## Record extracts
^^^^

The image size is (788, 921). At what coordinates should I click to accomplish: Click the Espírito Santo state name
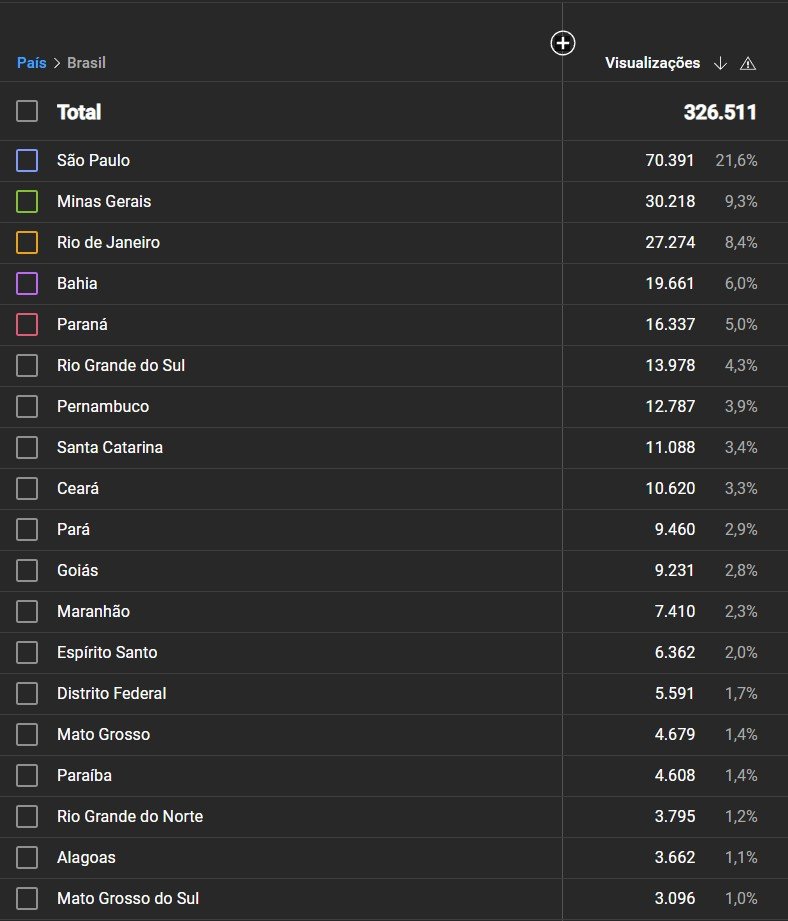[107, 652]
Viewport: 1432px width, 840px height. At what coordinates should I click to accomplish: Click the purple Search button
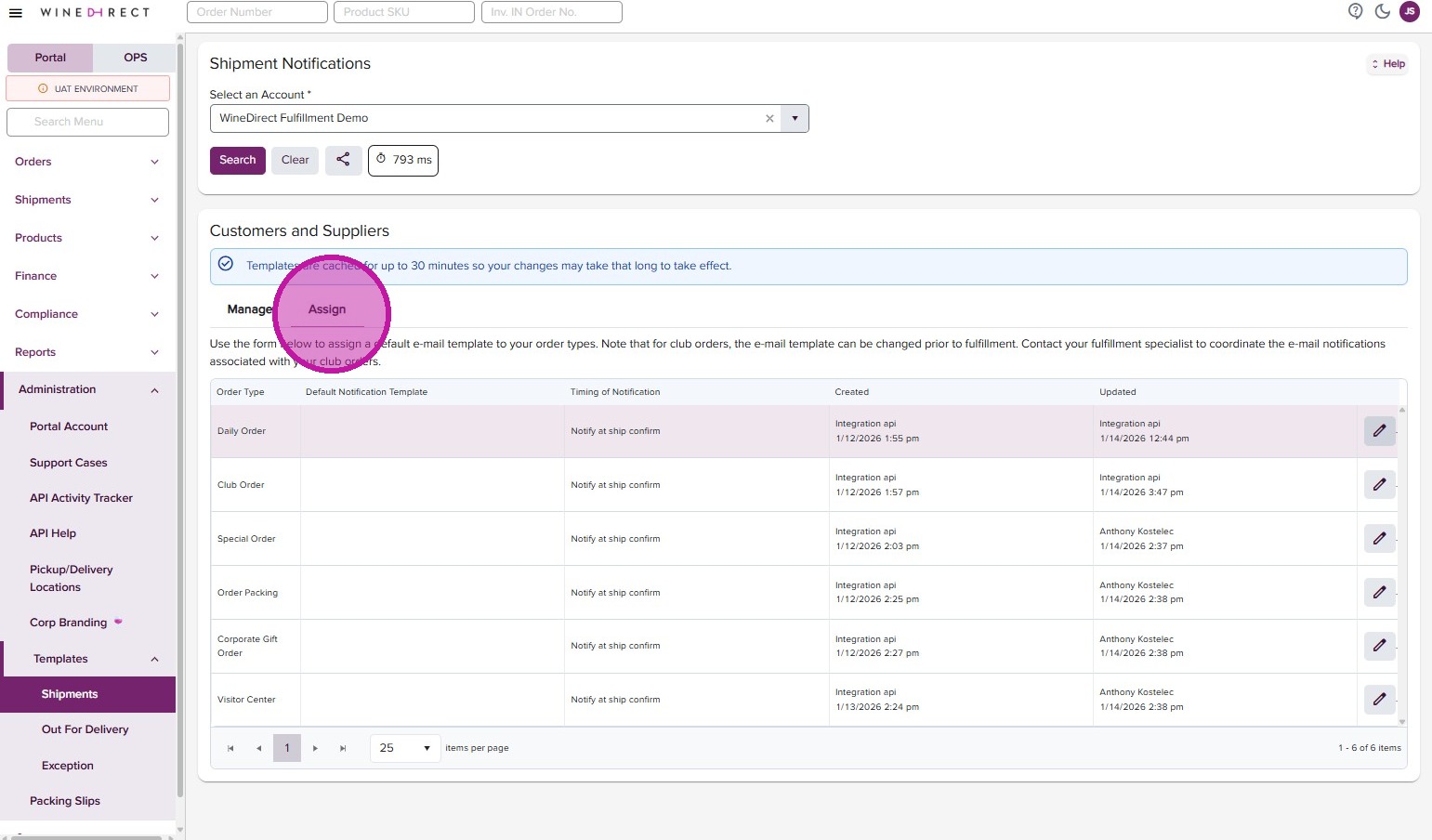tap(237, 160)
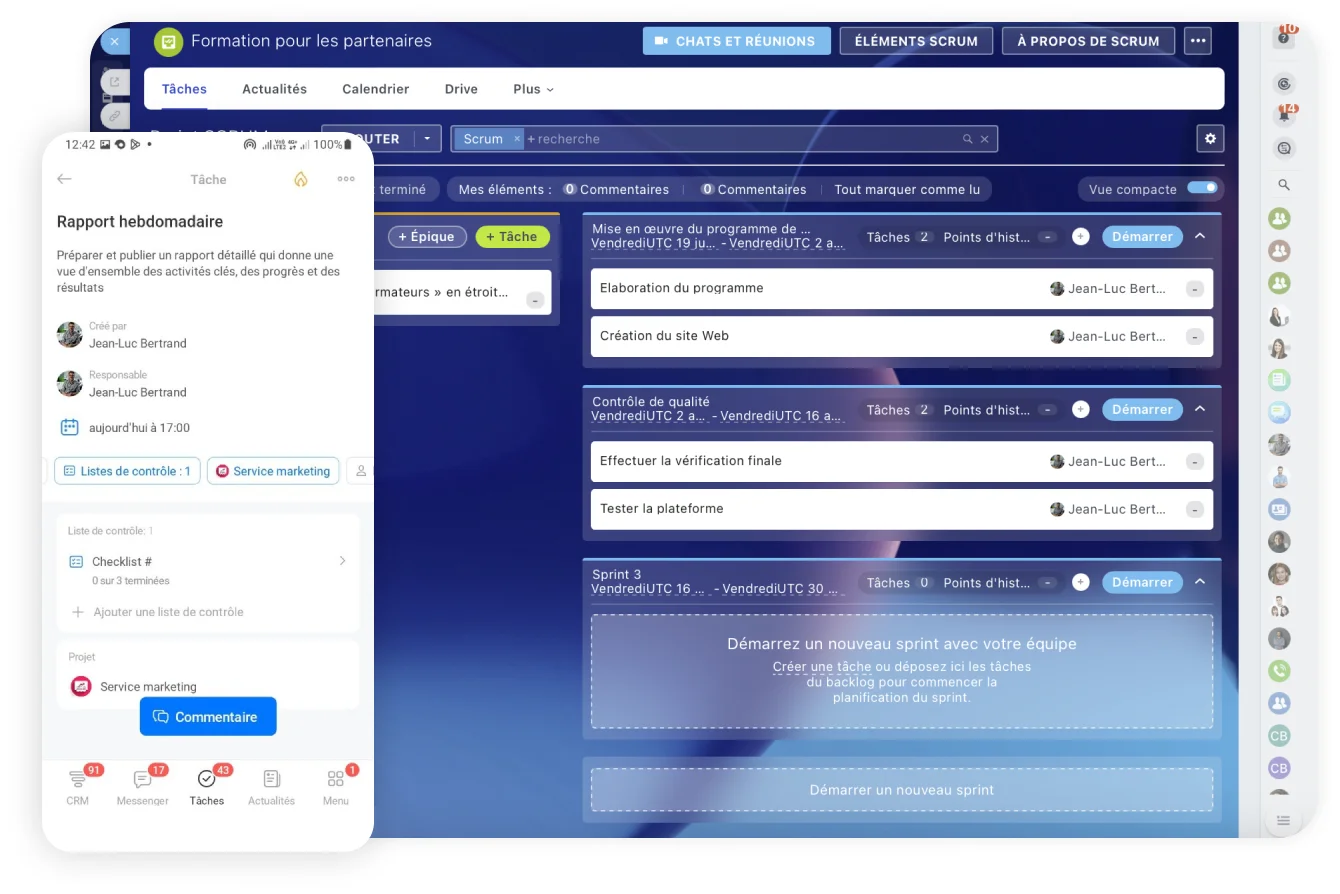
Task: Toggle the Vue compacte switch
Action: (x=1202, y=188)
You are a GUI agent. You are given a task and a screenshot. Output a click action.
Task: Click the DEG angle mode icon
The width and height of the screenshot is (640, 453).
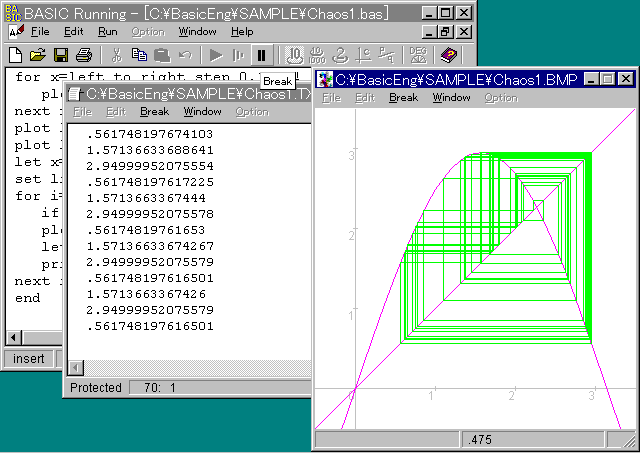417,55
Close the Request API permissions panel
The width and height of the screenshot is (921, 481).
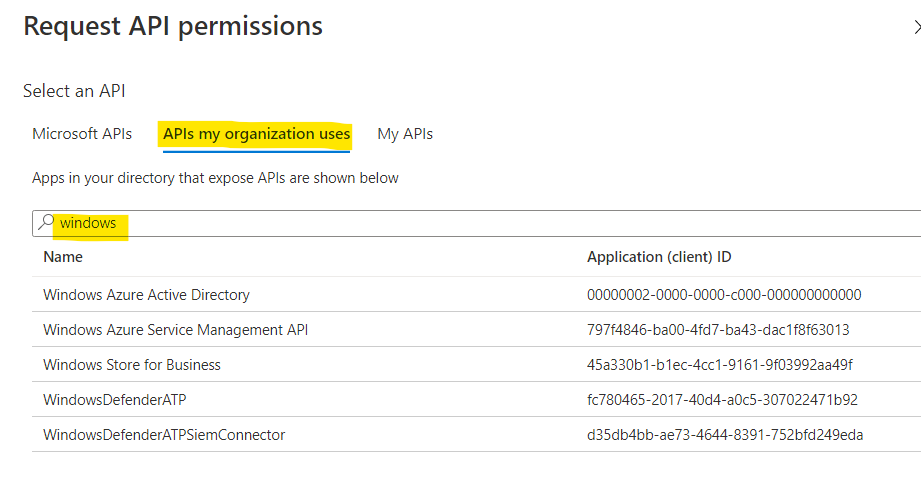[917, 28]
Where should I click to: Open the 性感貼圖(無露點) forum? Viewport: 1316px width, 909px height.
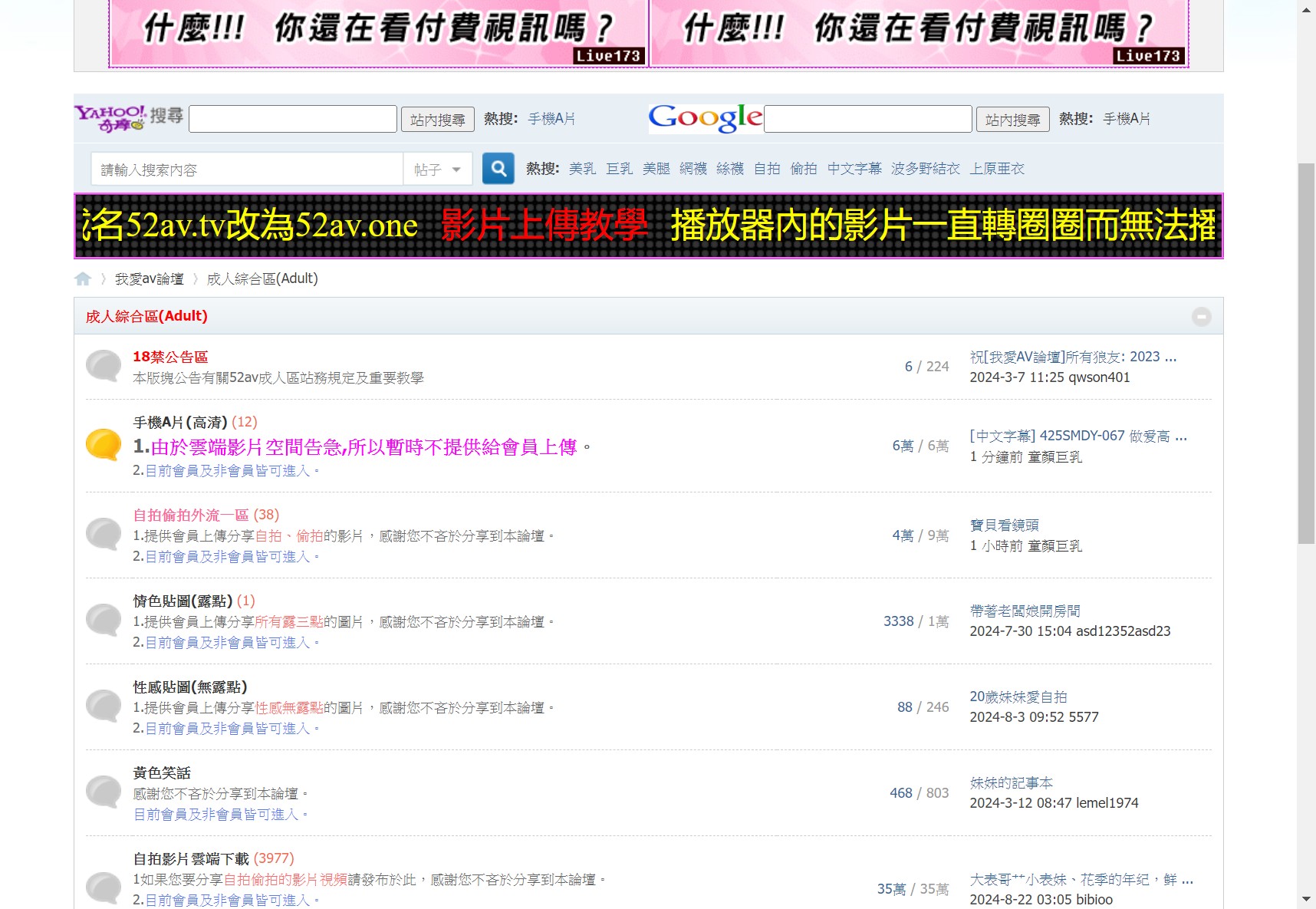pos(190,687)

^^^^

## Exercise details
Output, exactly and without pictures, the span of lines that starts at the line containing "The width and height of the screenshot is (921, 481)." and ends at the last line above.

## Solution to the problem
The width and height of the screenshot is (921, 481).
[917, 28]
Where should I click to: Open the 性感貼圖(無露點) forum? Viewport: 1316px width, 909px height.
pos(190,687)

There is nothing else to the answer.